Pemikiran mereka pun ditolak dan timbul ancaman dari gereja, yaitu siapa
yang mengeluarkan teori yang bertentangan dengan pandangan gereja
akan ditangkap dan didera, malah ada yang dibunuh. segala keputusan
pemerintah dan hukum negara tidak diambil berdasarkan demokrasi di
parlemen seperti ketika zaman kekasiaran Roma. Keputusan tersebut
diambil oleh majelis dewan Gereja. Tidak setiap individu berhak
berpendapat, karena pada zaman itu yang berhak mengeluarkan pendapat-
keputusan adalah para ahli agama. (lihat perilaku kaum Salafy yang kini
justru meniru mereka) Bahkan segala sesuatu yang bertentangan dengan
penafsiran dewan gereja merupakan pelanggaran hukum berat.

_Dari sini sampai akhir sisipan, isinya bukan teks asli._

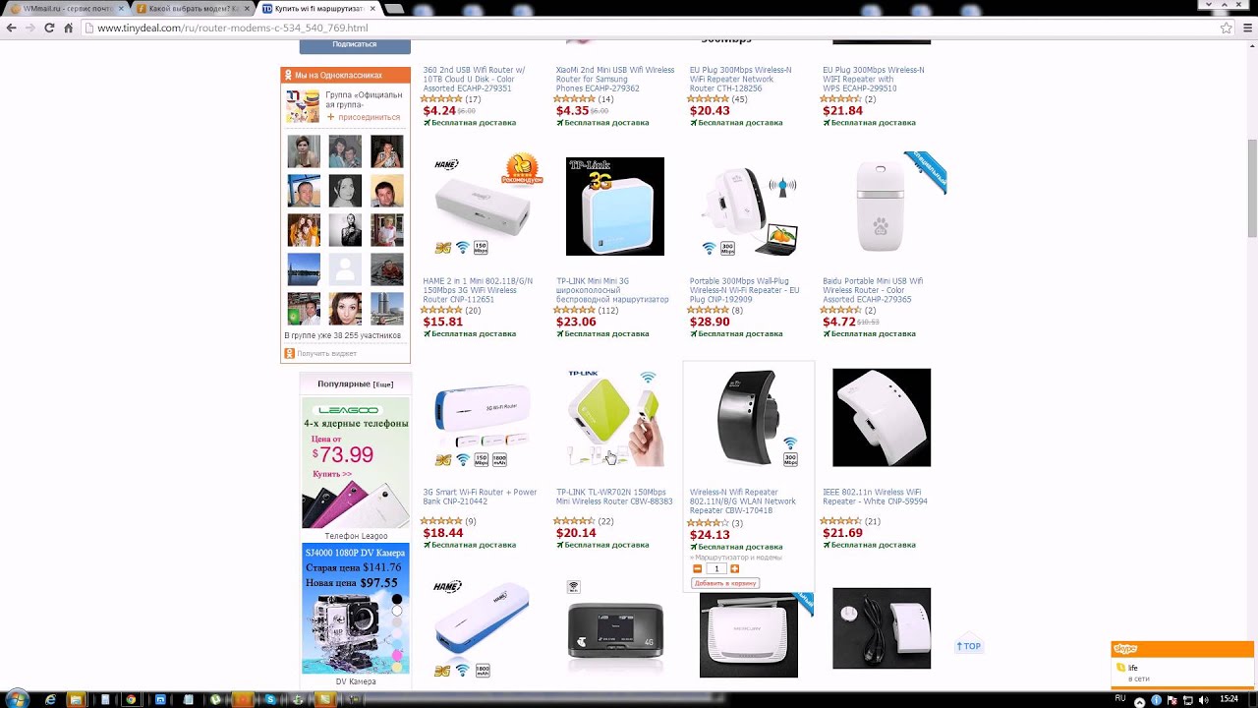
Task: Click the address bar URL field
Action: point(649,28)
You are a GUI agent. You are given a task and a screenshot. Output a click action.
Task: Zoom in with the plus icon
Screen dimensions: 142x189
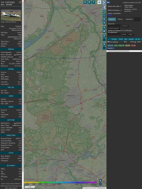100,180
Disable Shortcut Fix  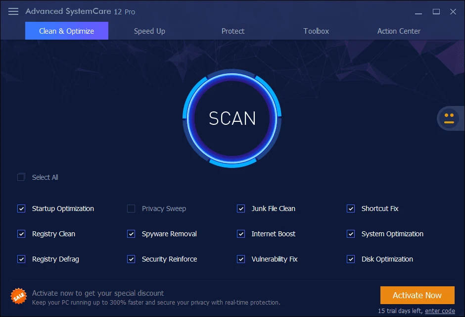click(x=351, y=209)
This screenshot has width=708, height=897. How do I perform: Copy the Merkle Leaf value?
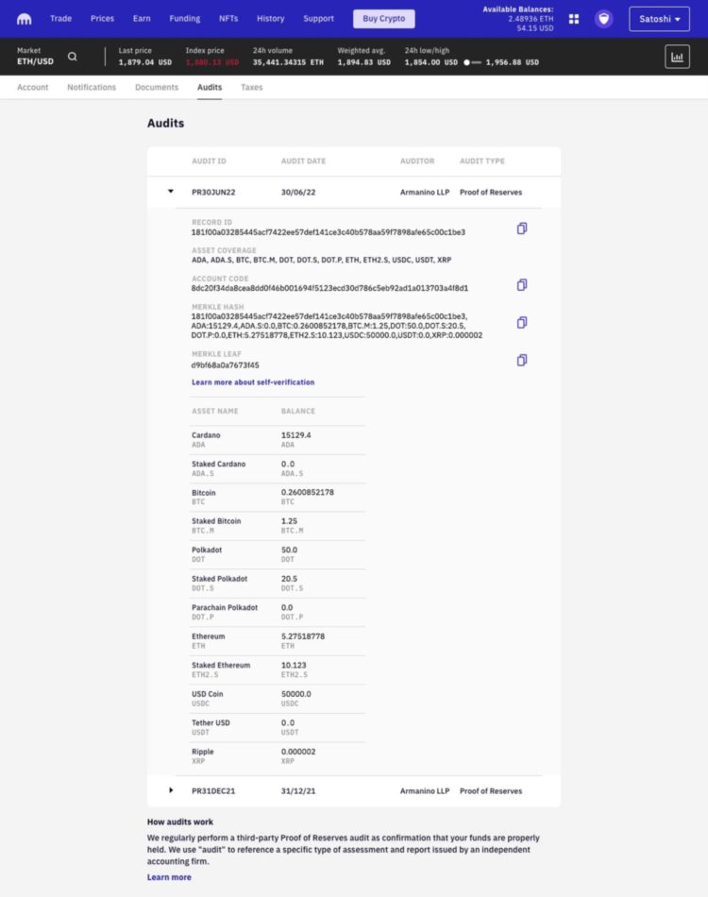(522, 361)
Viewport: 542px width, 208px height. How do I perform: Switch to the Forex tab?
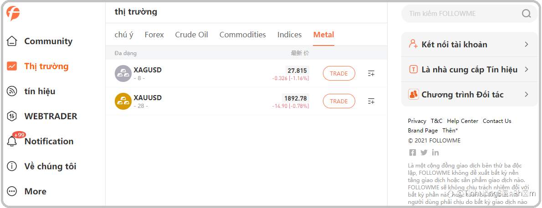(x=154, y=35)
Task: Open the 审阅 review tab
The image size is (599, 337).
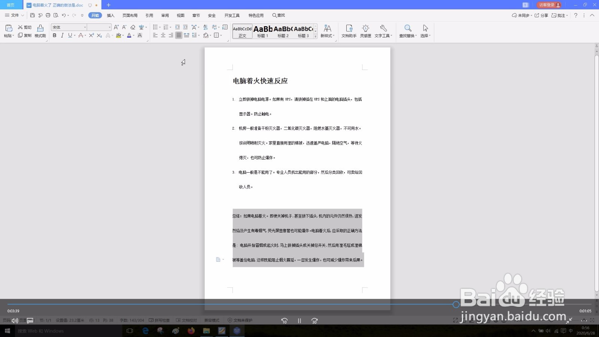Action: point(165,15)
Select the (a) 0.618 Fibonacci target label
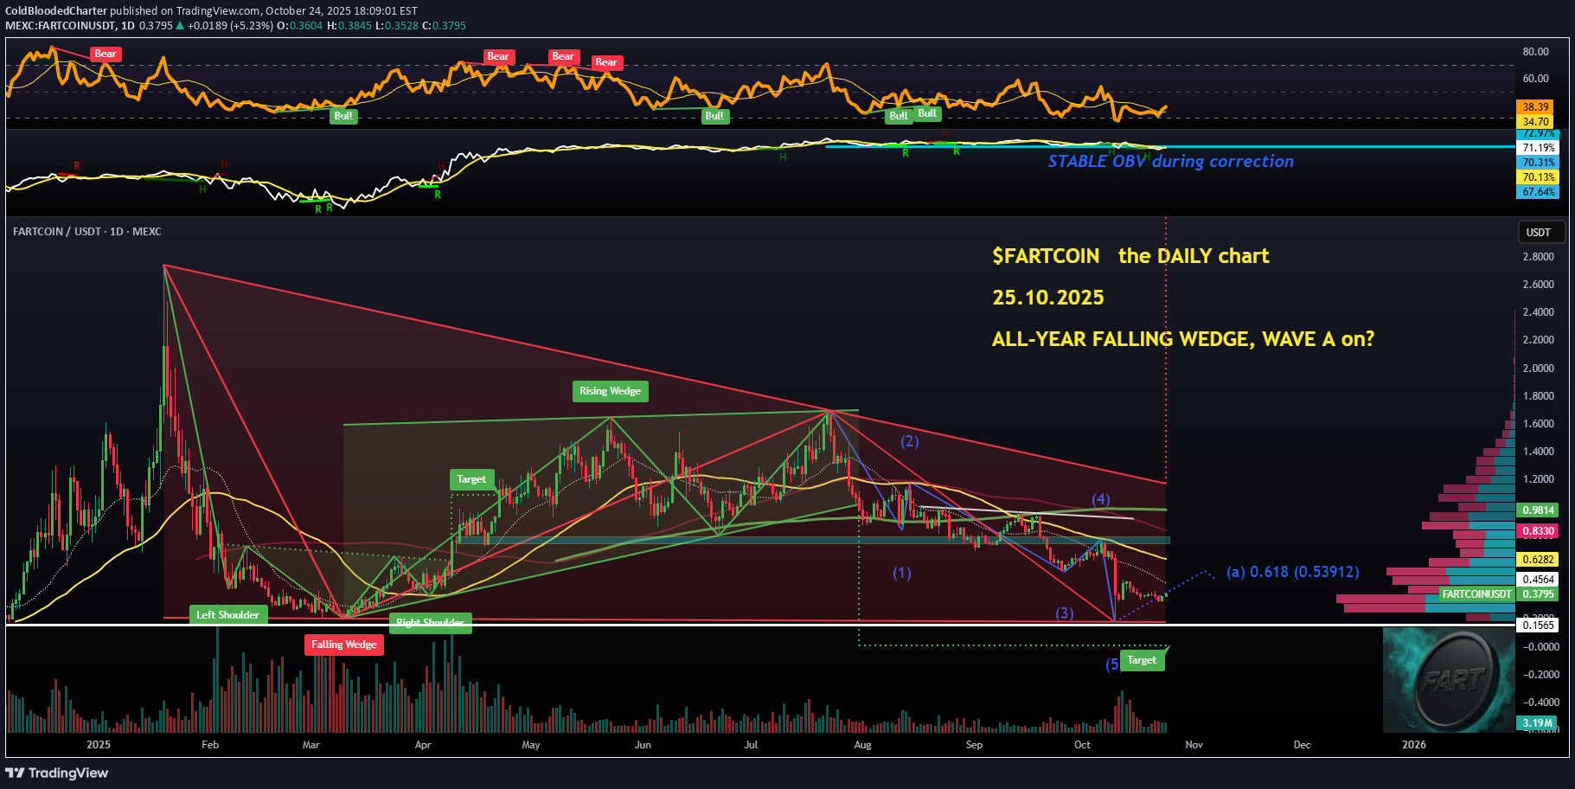This screenshot has height=789, width=1575. 1292,572
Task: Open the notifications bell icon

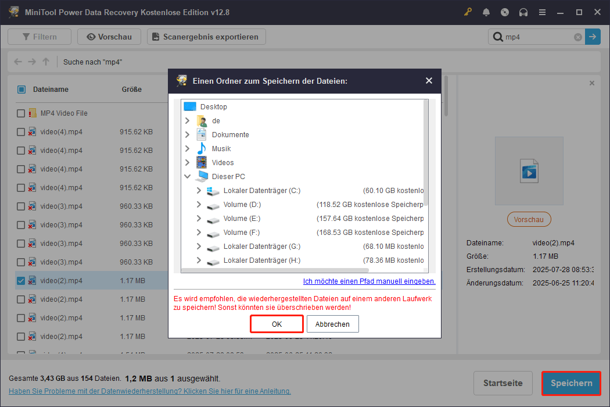Action: tap(486, 12)
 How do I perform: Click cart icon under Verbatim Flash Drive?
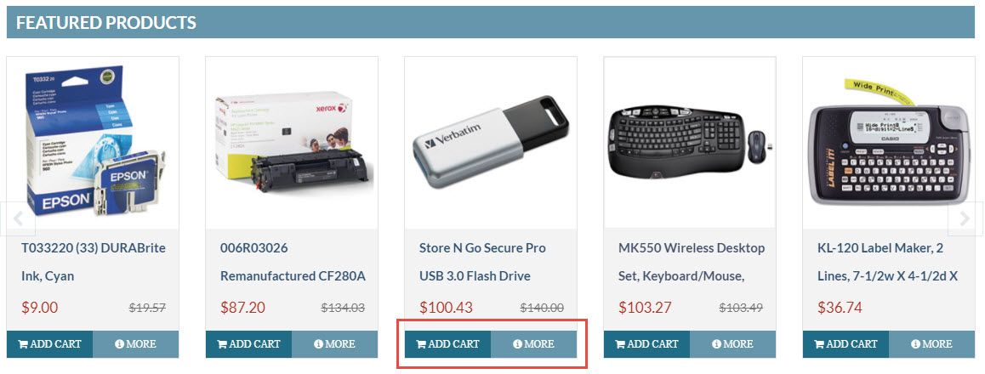[x=421, y=344]
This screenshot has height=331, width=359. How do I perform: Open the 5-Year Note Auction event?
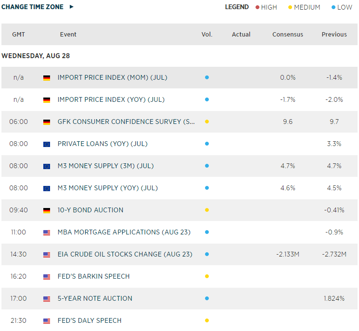[x=95, y=298]
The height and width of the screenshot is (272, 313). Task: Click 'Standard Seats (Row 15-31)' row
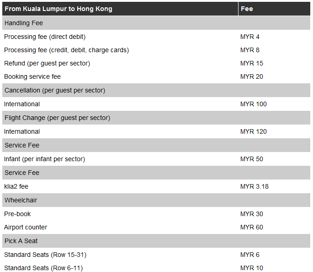click(x=45, y=255)
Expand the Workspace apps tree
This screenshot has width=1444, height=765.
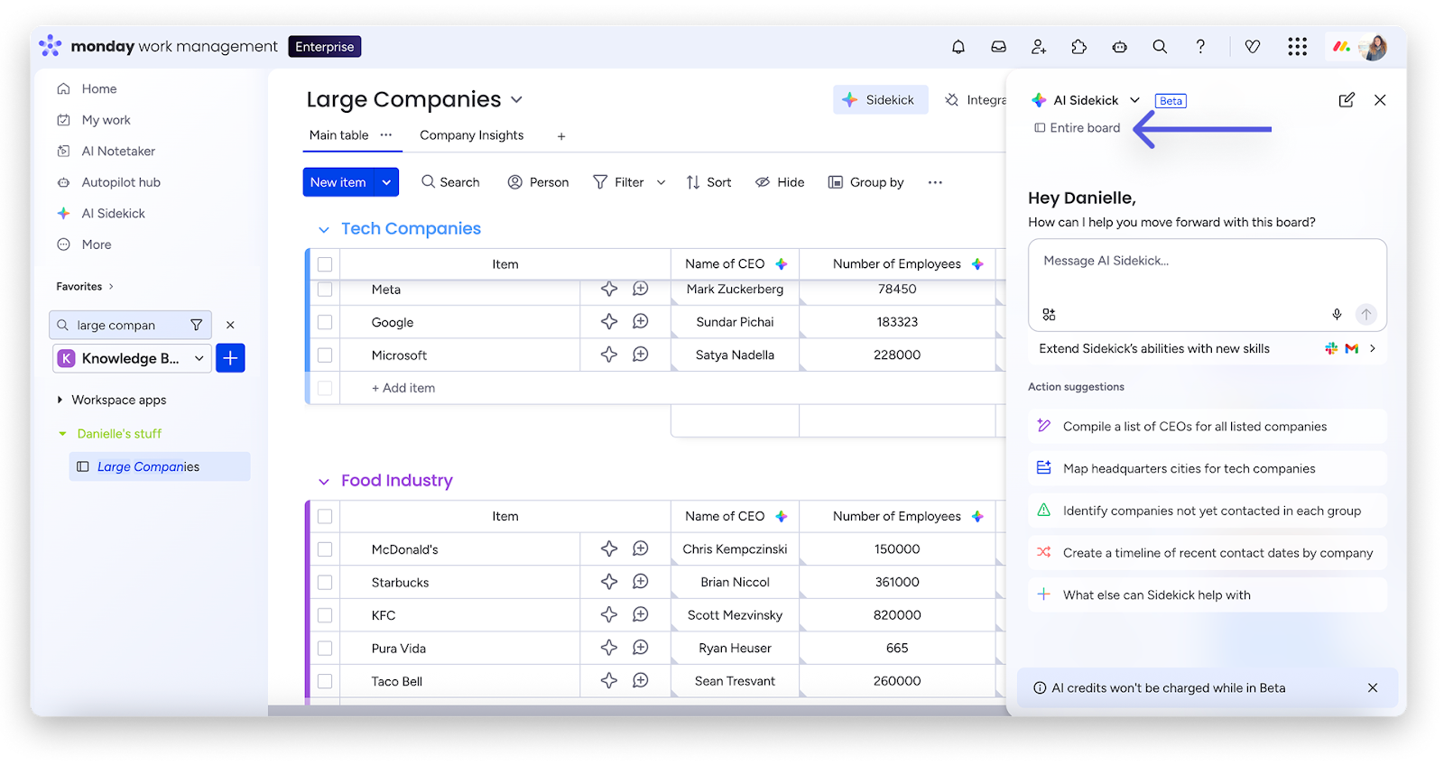pos(60,400)
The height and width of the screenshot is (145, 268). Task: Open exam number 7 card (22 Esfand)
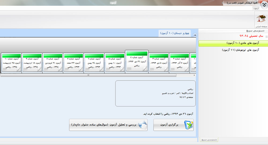point(73,63)
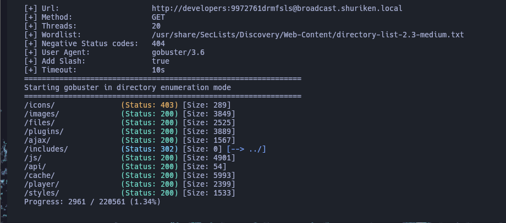Click the /cache/ directory entry
506x223 pixels.
point(40,176)
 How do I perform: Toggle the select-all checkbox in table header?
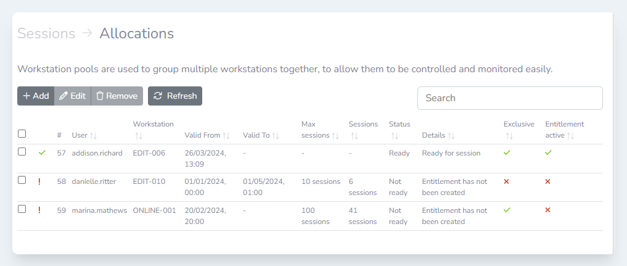(x=22, y=134)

Akibatnya setiap inovasi yang berasal dari kaum ilmuan selalu digagalkan
oleh dewan gereja. Ya itu tadi pokoknya bila dewan gereja tidak paham dan
tidak memiliki dasar argumen yang kuat di dalam injil maka inovasi
tersebut merupakan perkara pelanggaran agama berat. Salah satu yang
menjadi korbannya adalah Nicholas Coppernicus yang berakhir tragis
akibat teorinya yang mengatakan akibat terlalu banyak intervensi dewan
Gereja pada sendi-sendi kehidupan, termasuk juga pelarangan terhadap
temuan maupun inovasi baru yang tidak ada pada injil maka akhirnya
terjadi stagnasi secara multi dimensi yang lambat laun berimbas pada
timbulnya krisis multi dimensi

Skolstisisme adalah nama sebuah periode pada yang dimulai sejak abad ke-9 hingga abad ke-
15. Masa ini ditandai dengan munculnya banyak sekolah (dalam bahasa Latin schola) berbasis
keagamaan dan banyak pengajar ulung menganalisis pemecahan masalah dogmatis secara
rasional. Selain itu, skolastik juga merujuk pada metode keilmuan tertentu berbasis dogmatika
rasional untuk memecahkan diskursus keilmuan melalui nilai-nilai spiritualisme Barat. Ciri dari
metode skolastik adalah kerasionalan dari apa yang dihasilkan.